### Task statement
From the Camões symposium page below, quote the stretch from "Embassy of Portugal" through "of global attention." word for word.

-- Start Source document --

2024/08/28

Symposium “Camões: No poet is an island”



“Camões: No poet is an island”

SYMPOSIUM


1st OCT. 2024

Hispanic Society Museum & Library, 613 West 155th Street, New York, USA


Partnering Institutions:

Embassy of Portugal to the United States of America 










Camões’ 500th anniversary at the Hispanic Society Museum and Library

"Portugal’s most famous poet, Luís de Camões (c. 1524-1580), announced his desire to be heard everywhere and wished that Chronos, the “devouring time”, would spare his work. Nevertheless, in spite of this proclaimed ambition (and although the fourth continent had already acquired its place and its name in cartography), it seems unlikely that our poet could have ever imagined himself to be remembered, half a millennium later, in America. In celebrating his five hundredth anniversary in New York, our aim is to show that Camões – a symbol of a changing world – not only spoke to all times but also that his words are worthy of global attention.

-- End Source document --
-- Start Data entries --

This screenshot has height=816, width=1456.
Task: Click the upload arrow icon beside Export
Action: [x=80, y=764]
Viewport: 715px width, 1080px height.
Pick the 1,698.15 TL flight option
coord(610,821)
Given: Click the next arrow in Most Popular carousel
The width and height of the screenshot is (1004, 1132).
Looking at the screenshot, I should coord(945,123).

-- End Data entries --
-- Start Data entries --

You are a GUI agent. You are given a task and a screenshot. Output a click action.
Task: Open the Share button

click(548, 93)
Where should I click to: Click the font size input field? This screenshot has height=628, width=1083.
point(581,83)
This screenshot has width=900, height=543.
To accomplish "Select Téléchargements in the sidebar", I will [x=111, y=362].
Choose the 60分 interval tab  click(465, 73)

-- End Data entries --

### Final result
Embassy of Portugal to the United States of America 










Camões’ 500th anniversary at the Hispanic Society Museum and Library

"Portugal’s most famous poet, Luís de Camões (c. 1524-1580), announced his desire to be heard everywhere and wished that Chronos, the “devouring time”, would spare his work. Nevertheless, in spite of this proclaimed ambition (and although the fourth continent had already acquired its place and its name in cartography), it seems unlikely that our poet could have ever imagined himself to be remembered, half a millennium later, in America. In celebrating his five hundredth anniversary in New York, our aim is to show that Camões – a symbol of a changing world – not only spoke to all times but also that his words are worthy of global attention.